2012 has been full of change for the SEO industry, during the last 12 months the updates that search engines have introduced changed the fundamentals of SEO. At the forefront of these updates and resulting changes has been Google. However, all search engines have made it harder to manipulate SERPs favouring higher quality and more relevant results for the end user.
Not long ago some SEOs used simple, less ethical techniques to rank well for a particular keyword… some just repeated the same keyword more than competitors did in anchor text and content. The SEO industry used comments, forums, directories and article sites to generate maximum links resulting in high rankings (albeit only for the short term). This approach proved to be somewhat successful, however, in 2011 the SEO industry was taken by surprise with Googles well documented Panda update. Those techniques producing spammy, poor quality links were no longer acceptable in the eyes of Google and this update changed the SEO industry for ever.
For some these changes were frustrating – the algorithm updates may have destroyed years of work and made many common techniques redundant. However, from a user perspective the changes were really positive – results are now clearer, more relevant and have no clutter from content farms and spammy sites. Although the changes were sudden and less than well received by some SEOs, many would now agree that they have been for the better, benefiting us all long term.

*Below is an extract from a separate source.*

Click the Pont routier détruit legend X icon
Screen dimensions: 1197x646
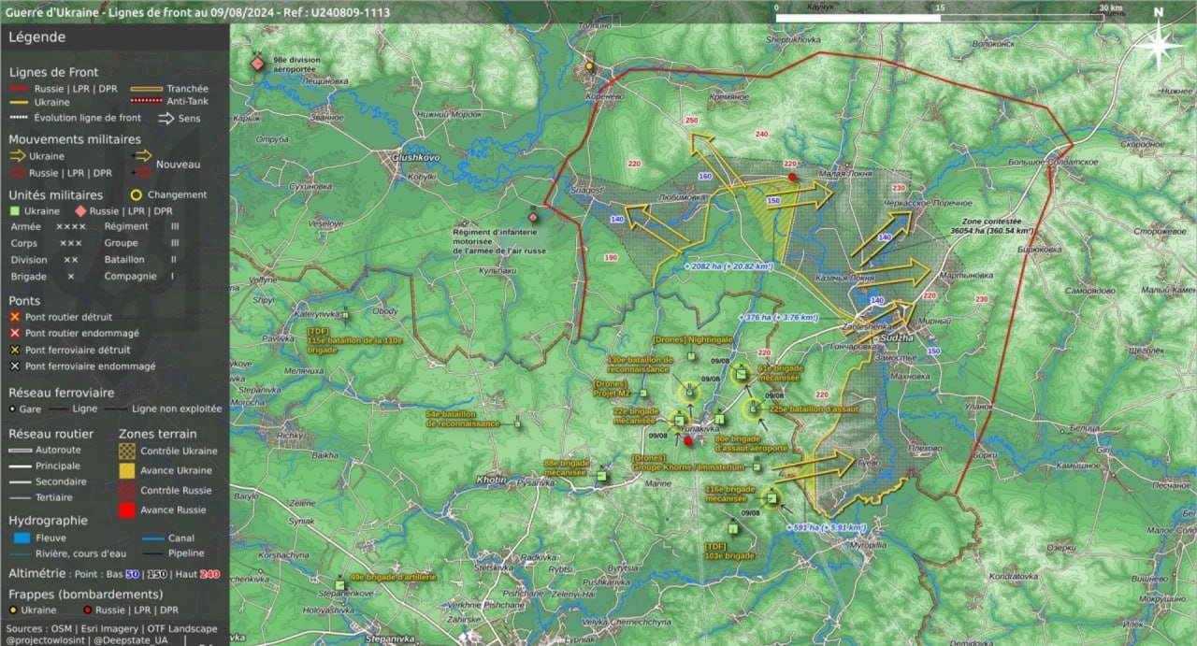coord(15,317)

This update to the Google algorithm was introduced in February 2011, however, it was still being updated and developed throughout 2012. The update was aimed at lowering the search engine rankings and the display of low quality sites in search results. It penalised websites that produced too much thin or low quality content, and did this by looking at the ratio of high to low quality content on the site. The update was a response to the growing problem of spam on the web featuring in Googles search results, these sites were removed from results as Panda identified websites that consistently put out low quality content on the web. Since February 2011 Google has updated Panda 20 times, each update roughly affecting between 1-5% of results. This update has been very successful for Google, and constant updates to it means that this is set to continue ensuring that results provided are valuable and useful to the end user.

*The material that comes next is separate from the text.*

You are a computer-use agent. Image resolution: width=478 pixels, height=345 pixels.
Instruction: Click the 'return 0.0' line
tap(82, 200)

On the 24th April Google introduced its Penguin update, this penalised any websites that showed signs of artificial, low quality external links. Penguin was designed to target aggressive link building strategies, in particular excessive use of unnatural anchor text, duplicate content, keyword stuffing or any technique that comes under the label of Black Hat SEO. The overall aim is to decrease search engine rankings for sites that aren’t following Googles Webmaster Guidelines. Any website that was penalised by this update, wanting to restore its ranking was required to remove all low quality, and artificial links regardless of how old they were. It seems that websites can have a certain number of unreliable, poor quality links before a threshold is passed and Penguin penalises the site. According to Googles estimates around 3.1% of search queries in English have been affected by the original update. Penguin 1.1 and Penguin 3 have since been rolled out, they are aimed at penalising websites that are using further manipulative techniques to achieve high rankings.
In addition to the updates, Google has provided the disavow tool to help identify these poor quality links that cannot be removed (read our previous post on how and when to use the Google Disavow Tool here). However, even with the help of this tool and the removal of any poor quality links Google is in no hurry to restore a sites previous higher quality status.
The majority of the updates introduced by Google and other search engines have been focused on looking for, and eliminating low quality content being prominent in their search results. However, changes have been introduced that reward high quality content and user experience. This can be seen from the following key recommendations:
Above the Fold Adverts
Websites that force the reader to scroll down the page to view the content of the site will risk incurring a penalty. Although it won’t affect too many sites it still highlights the importance of a high quality site and good user experience in Googles rankings.
Well Written Content
This can’t be emphasised enough. Google realises that quality sites have backlinks from a wide variety of different places, new sites, blogs, social media, and videos amongst many. It is important to engage the target audience and provide something that will be useful, interesting and relevant then the link will come along naturally. High quality and unique content is key, make sure that the content is created for the reader and not for SEO purposes. Importantly avoid duplicate and spun content at all cost.
Although the component parts of the algorithm are a closely guarded secret, there have been more than enough hints that social media is becoming increasingly important. Engaging with your audience via social media is a sign of quality, a website should have some natural social back-links. Google knows that real brands have very active social media.
The overall goal of all of these updates is to ensure that high quality, relevant websites are displayed at the top of search results. It is no secret that there will be more algorithm updates to help this change on the way in 2013. It is very easy to get worried about these changes and what will mean for the SEO industry. However, remember that challenges presented by updates has always been a part of SEO, it is a constantly evolving and changing industry. 2013 and beyond is a time for those in the SEO industry to prove themselves rolling with the changes and adapting techniques to follow search engine guidelines. It is important for us all to focus on what we should be doing, engaging with our website visitors, writing quality content and using high quality sites. This all means that high quality and relevant content is able to prosper, benefiting us all.